Dataset excerpts
++++

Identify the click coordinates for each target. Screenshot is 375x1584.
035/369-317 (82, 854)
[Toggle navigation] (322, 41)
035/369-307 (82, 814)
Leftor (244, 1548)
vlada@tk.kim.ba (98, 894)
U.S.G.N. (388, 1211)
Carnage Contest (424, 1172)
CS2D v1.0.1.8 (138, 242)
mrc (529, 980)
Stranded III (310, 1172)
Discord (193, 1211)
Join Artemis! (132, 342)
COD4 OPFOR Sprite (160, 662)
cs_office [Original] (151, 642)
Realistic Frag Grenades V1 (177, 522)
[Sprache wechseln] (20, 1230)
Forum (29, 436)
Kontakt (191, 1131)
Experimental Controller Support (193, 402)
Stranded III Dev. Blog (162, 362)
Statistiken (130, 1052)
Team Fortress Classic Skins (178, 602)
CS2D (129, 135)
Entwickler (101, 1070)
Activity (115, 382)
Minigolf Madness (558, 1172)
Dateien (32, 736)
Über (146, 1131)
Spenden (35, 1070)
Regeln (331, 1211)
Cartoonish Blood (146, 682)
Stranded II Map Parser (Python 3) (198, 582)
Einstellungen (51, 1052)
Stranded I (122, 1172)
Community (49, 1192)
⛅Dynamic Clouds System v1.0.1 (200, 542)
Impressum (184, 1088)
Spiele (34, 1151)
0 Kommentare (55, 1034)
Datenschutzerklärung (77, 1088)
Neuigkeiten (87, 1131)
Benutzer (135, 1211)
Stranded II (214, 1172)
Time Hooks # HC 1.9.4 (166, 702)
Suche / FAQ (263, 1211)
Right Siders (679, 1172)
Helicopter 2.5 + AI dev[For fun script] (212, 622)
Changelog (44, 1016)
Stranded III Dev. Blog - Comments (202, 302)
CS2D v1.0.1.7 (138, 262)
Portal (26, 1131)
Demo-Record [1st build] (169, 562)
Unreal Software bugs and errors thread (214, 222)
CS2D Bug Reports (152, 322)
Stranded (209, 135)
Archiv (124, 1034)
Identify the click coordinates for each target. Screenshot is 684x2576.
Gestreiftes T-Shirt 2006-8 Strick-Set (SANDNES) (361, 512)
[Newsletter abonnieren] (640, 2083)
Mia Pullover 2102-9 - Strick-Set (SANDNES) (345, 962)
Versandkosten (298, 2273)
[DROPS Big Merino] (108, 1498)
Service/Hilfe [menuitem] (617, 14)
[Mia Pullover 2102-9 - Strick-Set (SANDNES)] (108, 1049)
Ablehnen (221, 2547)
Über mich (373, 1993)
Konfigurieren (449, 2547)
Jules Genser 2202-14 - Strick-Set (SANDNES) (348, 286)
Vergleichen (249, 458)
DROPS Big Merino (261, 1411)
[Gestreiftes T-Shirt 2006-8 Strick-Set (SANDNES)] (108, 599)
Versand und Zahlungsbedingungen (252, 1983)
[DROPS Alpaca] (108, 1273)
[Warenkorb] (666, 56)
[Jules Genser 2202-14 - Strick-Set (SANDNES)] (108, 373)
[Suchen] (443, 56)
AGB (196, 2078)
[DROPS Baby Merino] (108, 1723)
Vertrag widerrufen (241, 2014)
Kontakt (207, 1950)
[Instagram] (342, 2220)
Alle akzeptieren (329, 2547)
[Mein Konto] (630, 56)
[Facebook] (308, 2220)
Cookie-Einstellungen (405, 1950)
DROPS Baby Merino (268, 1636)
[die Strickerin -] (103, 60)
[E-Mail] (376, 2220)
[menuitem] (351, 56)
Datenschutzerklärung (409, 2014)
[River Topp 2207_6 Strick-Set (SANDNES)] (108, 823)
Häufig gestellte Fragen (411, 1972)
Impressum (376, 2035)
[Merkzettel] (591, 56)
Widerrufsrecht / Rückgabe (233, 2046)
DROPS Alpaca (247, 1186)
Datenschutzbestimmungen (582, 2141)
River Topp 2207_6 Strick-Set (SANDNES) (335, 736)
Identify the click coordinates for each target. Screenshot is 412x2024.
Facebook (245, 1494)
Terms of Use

++++

#### [WHAT THE TASK ASKS]
Copy every record above verbatim and in full.

#### [SOLVED EXERCISE]
Identify the click coordinates for each target. Screenshot is 375x1584.
035/369-317 (82, 854)
[Toggle navigation] (322, 41)
035/369-307 (82, 814)
Leftor (244, 1548)
vlada@tk.kim.ba (98, 894)
U.S.G.N. (388, 1211)
Carnage Contest (424, 1172)
CS2D v1.0.1.8 (138, 242)
mrc (529, 980)
Stranded III (310, 1172)
Discord (193, 1211)
Join Artemis! (132, 342)
COD4 OPFOR Sprite (160, 662)
cs_office [Original] (151, 642)
Realistic Frag Grenades V1 (177, 522)
[Sprache wechseln] (20, 1230)
Forum (29, 436)
Kontakt (191, 1131)
Experimental Controller Support (193, 402)
Stranded III Dev. Blog (162, 362)
Statistiken (130, 1052)
Team Fortress Classic Skins (178, 602)
CS2D (129, 135)
Entwickler (101, 1070)
Activity (115, 382)
Minigolf Madness (558, 1172)
Dateien (32, 736)
Über (146, 1131)
Spenden (35, 1070)
Regeln (331, 1211)
Cartoonish Blood (146, 682)
Stranded II Map Parser (Python 3) (198, 582)
Einstellungen (51, 1052)
Stranded I (122, 1172)
Community (49, 1192)
⛅Dynamic Clouds System v1.0.1 (200, 542)
Impressum (184, 1088)
Spiele (34, 1151)
0 Kommentare (55, 1034)
Datenschutzerklärung (77, 1088)
Neuigkeiten (87, 1131)
Benutzer (135, 1211)
Stranded II (214, 1172)
Time Hooks # HC 1.9.4 (166, 702)
Suche / FAQ (263, 1211)
Right Siders (679, 1172)
Helicopter 2.5 + AI dev[For fun script] (212, 622)
Changelog (44, 1016)
Stranded III Dev. Blog - Comments (202, 302)
CS2D v1.0.1.7 (138, 262)
Portal (26, 1131)
Demo-Record [1st build] (169, 562)
Unreal Software bugs and errors thread (214, 222)
CS2D Bug Reports (152, 322)
Stranded (209, 135)
Archiv (124, 1034)
Identify the click coordinates for each target. Screenshot is 684x2576.
Gestreiftes T-Shirt 2006-8 Strick-Set (SANDNES) (361, 512)
[Newsletter abonnieren] (640, 2083)
Mia Pullover 2102-9 - Strick-Set (SANDNES) (345, 962)
Versandkosten (298, 2273)
[DROPS Big Merino] (108, 1498)
Service/Hilfe [menuitem] (617, 14)
[Mia Pullover 2102-9 - Strick-Set (SANDNES)] (108, 1049)
Ablehnen (221, 2547)
Über mich (373, 1993)
Konfigurieren (449, 2547)
Jules Genser 2202-14 - Strick-Set (SANDNES) (348, 286)
Vergleichen (249, 458)
DROPS Big Merino (261, 1411)
[Gestreiftes T-Shirt 2006-8 Strick-Set (SANDNES)] (108, 599)
Versand und Zahlungsbedingungen (252, 1983)
[DROPS Alpaca] (108, 1273)
[Warenkorb] (666, 56)
[Jules Genser 2202-14 - Strick-Set (SANDNES)] (108, 373)
[Suchen] (443, 56)
AGB (196, 2078)
[DROPS Baby Merino] (108, 1723)
Vertrag widerrufen (241, 2014)
Kontakt (207, 1950)
[Instagram] (342, 2220)
Alle akzeptieren (329, 2547)
[Mein Konto] (630, 56)
[Facebook] (308, 2220)
Cookie-Einstellungen (405, 1950)
DROPS Baby Merino (268, 1636)
[die Strickerin -] (103, 60)
[E-Mail] (376, 2220)
[menuitem] (351, 56)
Datenschutzerklärung (409, 2014)
[River Topp 2207_6 Strick-Set (SANDNES)] (108, 823)
Häufig gestellte Fragen (411, 1972)
Impressum (376, 2035)
[Merkzettel] (591, 56)
Widerrufsrecht / Rückgabe (233, 2046)
DROPS Alpaca (247, 1186)
Datenschutzbestimmungen (582, 2141)
River Topp 2207_6 Strick-Set (SANDNES) (335, 736)
Identify the click coordinates for each target. Screenshot is 412x2024.
Facebook (245, 1494)
Terms of Use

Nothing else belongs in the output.